INPUT RECORDS:
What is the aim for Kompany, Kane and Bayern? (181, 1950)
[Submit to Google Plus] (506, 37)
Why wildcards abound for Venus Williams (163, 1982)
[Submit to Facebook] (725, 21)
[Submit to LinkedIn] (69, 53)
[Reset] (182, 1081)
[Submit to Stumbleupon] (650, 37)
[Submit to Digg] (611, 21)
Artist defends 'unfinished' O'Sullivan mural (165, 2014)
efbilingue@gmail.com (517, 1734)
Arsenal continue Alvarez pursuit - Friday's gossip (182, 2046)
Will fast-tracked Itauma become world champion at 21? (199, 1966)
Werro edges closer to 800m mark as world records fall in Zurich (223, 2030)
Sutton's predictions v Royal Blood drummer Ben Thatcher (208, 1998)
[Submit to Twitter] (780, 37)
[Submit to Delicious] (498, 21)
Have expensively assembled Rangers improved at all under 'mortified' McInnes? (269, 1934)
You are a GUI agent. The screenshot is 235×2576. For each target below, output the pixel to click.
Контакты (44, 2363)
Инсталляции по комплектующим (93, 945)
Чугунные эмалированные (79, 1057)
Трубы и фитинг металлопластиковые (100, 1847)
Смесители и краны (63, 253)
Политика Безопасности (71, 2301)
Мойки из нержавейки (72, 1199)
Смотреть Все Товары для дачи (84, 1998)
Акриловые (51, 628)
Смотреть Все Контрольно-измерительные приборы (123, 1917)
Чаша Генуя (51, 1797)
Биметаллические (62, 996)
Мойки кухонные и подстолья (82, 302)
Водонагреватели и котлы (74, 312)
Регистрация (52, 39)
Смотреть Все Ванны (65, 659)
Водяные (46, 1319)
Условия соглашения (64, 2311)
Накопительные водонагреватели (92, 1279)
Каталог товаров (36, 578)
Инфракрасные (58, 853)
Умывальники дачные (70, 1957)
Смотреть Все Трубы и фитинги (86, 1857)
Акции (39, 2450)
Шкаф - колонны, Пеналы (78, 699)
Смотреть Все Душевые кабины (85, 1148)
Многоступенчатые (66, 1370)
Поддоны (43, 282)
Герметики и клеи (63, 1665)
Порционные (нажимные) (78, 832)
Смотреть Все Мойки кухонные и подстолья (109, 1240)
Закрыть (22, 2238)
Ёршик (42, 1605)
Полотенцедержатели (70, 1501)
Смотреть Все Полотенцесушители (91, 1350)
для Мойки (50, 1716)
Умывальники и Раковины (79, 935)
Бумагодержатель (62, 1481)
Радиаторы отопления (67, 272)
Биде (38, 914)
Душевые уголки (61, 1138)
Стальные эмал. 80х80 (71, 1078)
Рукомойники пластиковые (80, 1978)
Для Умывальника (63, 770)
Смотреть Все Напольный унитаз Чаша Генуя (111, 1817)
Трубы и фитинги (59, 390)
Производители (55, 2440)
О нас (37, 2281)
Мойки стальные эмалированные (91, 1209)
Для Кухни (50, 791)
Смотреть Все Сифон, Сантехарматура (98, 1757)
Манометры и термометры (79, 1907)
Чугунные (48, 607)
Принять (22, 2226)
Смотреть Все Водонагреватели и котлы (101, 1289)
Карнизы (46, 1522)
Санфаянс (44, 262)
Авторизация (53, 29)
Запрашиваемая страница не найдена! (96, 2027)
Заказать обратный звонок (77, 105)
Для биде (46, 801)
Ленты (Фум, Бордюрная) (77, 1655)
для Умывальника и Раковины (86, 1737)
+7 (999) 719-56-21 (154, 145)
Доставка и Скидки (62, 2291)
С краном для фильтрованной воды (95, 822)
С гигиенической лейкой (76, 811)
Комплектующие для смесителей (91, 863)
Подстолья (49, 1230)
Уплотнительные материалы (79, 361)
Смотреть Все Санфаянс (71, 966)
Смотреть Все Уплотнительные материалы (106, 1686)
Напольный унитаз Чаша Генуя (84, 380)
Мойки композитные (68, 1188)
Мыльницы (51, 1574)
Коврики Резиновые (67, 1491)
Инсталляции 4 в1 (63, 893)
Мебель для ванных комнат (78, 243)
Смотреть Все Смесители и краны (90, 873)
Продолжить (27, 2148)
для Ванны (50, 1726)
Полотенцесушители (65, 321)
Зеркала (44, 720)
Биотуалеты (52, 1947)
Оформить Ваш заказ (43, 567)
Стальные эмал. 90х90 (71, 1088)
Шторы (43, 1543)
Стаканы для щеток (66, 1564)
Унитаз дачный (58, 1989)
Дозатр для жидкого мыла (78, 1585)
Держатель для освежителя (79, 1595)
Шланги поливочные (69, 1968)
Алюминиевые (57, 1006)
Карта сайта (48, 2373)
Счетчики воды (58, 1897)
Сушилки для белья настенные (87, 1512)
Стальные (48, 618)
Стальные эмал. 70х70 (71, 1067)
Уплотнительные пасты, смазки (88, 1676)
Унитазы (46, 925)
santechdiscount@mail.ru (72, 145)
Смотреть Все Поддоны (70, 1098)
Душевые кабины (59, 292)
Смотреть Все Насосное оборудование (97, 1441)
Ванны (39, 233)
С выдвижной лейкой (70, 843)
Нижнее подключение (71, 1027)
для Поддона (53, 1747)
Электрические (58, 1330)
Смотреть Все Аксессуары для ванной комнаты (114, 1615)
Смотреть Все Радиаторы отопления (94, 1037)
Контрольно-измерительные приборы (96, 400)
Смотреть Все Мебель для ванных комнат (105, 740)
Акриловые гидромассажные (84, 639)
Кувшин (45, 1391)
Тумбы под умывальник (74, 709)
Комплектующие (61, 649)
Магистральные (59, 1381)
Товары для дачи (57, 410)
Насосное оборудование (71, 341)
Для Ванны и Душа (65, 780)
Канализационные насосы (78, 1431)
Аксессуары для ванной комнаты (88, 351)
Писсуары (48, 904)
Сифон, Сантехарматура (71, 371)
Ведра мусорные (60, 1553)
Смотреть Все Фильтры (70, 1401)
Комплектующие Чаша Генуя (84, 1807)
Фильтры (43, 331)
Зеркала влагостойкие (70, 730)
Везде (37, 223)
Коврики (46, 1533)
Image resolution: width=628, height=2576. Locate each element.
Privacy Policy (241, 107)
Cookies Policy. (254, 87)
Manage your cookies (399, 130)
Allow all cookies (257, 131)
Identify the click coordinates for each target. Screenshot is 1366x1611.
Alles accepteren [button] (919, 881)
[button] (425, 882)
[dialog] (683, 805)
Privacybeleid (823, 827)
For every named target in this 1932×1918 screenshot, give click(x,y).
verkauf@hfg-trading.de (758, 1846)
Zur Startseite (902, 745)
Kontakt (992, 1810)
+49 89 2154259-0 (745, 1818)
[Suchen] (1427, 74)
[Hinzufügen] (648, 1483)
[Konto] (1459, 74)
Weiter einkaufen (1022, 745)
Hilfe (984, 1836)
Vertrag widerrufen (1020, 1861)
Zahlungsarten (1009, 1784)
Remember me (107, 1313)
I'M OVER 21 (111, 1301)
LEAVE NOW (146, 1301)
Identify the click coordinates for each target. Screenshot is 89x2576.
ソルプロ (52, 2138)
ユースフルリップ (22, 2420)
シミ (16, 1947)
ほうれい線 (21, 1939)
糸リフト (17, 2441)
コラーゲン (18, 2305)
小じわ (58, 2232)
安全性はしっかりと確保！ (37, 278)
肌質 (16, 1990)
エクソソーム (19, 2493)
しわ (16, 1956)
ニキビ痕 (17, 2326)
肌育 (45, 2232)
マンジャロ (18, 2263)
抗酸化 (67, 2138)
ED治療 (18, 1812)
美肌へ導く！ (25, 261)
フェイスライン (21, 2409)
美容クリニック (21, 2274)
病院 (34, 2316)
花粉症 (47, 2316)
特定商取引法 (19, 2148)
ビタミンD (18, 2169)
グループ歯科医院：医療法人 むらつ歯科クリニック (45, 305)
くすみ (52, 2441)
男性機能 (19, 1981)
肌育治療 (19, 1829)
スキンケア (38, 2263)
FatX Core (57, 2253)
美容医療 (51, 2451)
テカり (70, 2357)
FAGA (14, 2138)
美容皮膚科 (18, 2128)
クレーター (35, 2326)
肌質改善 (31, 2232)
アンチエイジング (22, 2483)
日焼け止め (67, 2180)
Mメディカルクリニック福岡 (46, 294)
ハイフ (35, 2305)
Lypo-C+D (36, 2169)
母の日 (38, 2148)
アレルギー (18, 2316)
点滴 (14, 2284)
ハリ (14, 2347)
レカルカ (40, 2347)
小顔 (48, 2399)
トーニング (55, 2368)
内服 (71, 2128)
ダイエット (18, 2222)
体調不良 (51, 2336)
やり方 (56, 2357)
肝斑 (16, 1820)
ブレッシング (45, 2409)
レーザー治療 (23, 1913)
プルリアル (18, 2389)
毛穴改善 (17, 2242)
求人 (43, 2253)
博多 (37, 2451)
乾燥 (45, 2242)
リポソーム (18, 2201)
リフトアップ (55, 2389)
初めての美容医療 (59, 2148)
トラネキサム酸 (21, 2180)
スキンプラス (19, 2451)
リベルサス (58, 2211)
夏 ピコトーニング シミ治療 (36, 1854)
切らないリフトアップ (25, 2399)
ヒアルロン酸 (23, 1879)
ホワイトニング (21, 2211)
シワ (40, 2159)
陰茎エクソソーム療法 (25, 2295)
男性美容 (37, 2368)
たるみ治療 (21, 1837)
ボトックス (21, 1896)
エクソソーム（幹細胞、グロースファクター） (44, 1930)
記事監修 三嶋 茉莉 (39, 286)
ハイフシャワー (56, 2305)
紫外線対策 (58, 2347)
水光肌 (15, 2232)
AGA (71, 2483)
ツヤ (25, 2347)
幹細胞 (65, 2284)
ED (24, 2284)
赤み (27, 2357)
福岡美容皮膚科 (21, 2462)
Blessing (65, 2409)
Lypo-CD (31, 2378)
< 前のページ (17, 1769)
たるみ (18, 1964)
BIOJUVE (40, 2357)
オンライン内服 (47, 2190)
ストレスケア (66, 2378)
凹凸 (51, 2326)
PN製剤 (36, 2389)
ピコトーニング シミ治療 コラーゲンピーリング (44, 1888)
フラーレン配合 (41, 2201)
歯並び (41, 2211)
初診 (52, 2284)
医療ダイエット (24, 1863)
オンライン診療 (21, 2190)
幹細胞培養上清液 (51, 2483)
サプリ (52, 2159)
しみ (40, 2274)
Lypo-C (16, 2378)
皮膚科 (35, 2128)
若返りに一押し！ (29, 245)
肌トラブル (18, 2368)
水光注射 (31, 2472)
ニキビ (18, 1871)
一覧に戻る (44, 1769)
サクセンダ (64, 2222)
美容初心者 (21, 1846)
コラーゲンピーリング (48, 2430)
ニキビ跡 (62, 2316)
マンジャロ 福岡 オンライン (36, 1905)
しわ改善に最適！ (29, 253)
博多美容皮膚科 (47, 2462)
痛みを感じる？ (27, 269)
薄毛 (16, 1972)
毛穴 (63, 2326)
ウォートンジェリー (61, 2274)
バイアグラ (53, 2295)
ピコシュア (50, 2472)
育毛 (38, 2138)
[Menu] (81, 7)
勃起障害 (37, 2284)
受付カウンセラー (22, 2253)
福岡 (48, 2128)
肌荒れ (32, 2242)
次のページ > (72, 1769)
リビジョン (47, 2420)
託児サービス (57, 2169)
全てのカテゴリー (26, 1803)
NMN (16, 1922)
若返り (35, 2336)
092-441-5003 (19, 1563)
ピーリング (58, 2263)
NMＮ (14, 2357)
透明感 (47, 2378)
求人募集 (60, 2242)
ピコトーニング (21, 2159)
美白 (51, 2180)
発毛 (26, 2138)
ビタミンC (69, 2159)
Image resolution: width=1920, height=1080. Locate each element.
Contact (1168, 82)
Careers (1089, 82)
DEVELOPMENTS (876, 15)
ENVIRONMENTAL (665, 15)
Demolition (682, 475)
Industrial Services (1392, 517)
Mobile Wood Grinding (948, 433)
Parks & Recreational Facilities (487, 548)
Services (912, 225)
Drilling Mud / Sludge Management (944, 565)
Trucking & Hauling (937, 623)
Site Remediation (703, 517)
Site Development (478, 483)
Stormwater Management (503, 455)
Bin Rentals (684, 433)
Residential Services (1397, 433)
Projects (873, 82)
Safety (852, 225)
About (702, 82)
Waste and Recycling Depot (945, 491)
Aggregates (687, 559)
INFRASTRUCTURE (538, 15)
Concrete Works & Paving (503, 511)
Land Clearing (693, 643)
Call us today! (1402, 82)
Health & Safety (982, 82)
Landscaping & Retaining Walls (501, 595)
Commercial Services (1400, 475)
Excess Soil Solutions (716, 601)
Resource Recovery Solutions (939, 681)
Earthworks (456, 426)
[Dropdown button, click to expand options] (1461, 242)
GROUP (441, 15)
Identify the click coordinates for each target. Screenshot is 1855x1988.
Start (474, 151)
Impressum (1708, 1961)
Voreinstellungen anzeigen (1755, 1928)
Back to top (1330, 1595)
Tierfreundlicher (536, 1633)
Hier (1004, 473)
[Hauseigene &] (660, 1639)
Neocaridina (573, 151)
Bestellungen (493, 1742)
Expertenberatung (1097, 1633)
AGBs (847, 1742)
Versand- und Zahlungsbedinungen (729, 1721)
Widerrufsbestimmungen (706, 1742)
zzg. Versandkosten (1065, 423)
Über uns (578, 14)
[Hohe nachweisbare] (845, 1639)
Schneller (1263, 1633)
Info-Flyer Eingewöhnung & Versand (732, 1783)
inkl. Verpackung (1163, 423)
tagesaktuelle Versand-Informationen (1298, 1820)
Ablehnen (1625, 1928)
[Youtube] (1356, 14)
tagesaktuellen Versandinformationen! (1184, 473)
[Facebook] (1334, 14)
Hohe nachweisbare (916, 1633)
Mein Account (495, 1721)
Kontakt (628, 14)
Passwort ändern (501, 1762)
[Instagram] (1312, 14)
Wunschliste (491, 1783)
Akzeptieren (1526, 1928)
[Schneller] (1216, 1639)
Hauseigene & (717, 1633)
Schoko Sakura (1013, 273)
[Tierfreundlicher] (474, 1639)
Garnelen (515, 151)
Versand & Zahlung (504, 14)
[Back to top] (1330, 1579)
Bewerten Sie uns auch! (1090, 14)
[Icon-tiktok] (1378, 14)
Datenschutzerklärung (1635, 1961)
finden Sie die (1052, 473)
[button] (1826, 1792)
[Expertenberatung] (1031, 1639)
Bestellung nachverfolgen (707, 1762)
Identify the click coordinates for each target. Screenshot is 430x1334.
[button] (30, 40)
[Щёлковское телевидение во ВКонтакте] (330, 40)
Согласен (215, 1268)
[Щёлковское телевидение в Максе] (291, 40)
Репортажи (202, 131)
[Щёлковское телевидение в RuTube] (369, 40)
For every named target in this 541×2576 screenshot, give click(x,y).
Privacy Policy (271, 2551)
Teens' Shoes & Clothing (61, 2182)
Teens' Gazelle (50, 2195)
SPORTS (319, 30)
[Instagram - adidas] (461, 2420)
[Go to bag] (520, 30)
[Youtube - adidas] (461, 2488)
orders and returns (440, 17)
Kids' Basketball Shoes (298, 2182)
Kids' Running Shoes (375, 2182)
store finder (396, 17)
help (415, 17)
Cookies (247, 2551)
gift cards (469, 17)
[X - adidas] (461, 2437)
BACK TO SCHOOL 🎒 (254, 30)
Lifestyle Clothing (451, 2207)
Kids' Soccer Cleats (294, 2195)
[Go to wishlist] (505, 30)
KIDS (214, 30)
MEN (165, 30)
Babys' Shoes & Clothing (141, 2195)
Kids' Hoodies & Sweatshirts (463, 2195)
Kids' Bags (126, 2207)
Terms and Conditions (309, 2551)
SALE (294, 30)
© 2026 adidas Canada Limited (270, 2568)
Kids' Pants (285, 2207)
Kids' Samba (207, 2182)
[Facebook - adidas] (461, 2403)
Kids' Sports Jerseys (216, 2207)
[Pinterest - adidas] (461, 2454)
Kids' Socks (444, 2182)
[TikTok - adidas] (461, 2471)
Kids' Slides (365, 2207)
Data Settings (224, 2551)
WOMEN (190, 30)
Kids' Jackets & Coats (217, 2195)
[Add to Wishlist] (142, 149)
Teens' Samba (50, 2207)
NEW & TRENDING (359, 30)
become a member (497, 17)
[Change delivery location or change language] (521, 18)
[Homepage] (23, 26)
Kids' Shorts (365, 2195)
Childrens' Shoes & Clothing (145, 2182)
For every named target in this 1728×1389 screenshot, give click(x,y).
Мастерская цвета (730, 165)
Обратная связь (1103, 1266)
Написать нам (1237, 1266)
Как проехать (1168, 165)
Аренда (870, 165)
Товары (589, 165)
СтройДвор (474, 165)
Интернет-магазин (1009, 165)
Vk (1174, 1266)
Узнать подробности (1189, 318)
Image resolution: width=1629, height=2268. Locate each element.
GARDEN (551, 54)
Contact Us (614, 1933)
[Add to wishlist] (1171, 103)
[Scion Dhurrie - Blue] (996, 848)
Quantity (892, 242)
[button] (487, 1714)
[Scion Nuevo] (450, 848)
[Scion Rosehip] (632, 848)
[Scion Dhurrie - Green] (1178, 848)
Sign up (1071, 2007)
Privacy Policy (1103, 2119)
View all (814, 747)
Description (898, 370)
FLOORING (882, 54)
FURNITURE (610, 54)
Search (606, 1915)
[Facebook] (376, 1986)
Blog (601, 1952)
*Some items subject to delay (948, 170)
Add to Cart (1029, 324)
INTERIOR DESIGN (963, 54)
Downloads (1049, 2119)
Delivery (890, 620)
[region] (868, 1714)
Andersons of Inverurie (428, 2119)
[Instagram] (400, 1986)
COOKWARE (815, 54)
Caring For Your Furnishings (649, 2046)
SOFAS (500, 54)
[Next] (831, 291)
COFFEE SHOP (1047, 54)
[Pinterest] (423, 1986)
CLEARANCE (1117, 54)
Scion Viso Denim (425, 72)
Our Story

YOUR GOAL: Your answer must consist solely of the lines above between the line holding "Смотреть Все Мойки" and the line holding "Биде (38, 914)", inclusive, copied exactly.

WRITTEN ANSWER:
Смотреть Все Мойки кухонные и подстолья (109, 1240)
Закрыть (22, 2238)
Ёршик (42, 1605)
Полотенцедержатели (70, 1501)
Смотреть Все Полотенцесушители (91, 1350)
для Мойки (50, 1716)
Умывальники и Раковины (79, 935)
Бумагодержатель (62, 1481)
Радиаторы отопления (67, 272)
Биде (38, 914)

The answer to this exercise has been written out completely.